▽

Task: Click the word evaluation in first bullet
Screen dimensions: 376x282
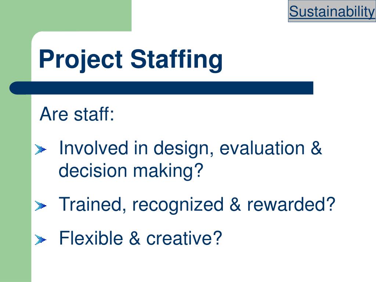Action: 262,148
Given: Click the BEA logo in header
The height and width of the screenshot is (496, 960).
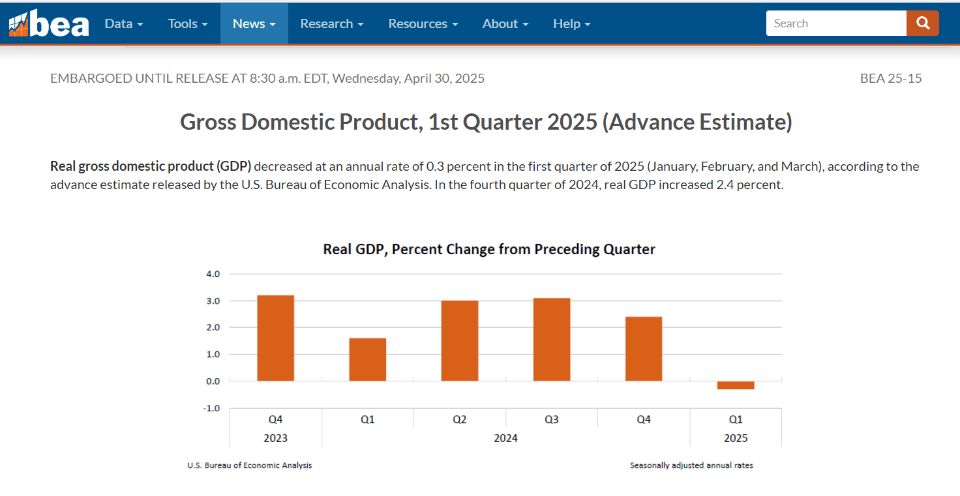Looking at the screenshot, I should [x=49, y=23].
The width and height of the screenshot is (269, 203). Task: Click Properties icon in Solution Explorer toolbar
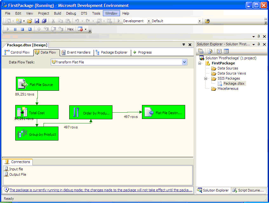pyautogui.click(x=201, y=51)
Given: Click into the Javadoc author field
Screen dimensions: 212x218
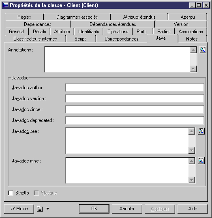Looking at the screenshot, I should tap(135, 88).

△

### Task to carry out
Copy the rows above word for word, leaving out the pictures.

### Finished answer
Task: Click the word evaluation in first bullet
Screen dimensions: 376x282
Action: 262,148
Given: Click the BEA logo in header
The height and width of the screenshot is (496, 960).
Looking at the screenshot, I should [x=49, y=23].
The width and height of the screenshot is (269, 203). Task: Click Properties icon in Solution Explorer toolbar
pyautogui.click(x=201, y=51)
Given: Click into the Javadoc author field
Screen dimensions: 212x218
Looking at the screenshot, I should tap(135, 88).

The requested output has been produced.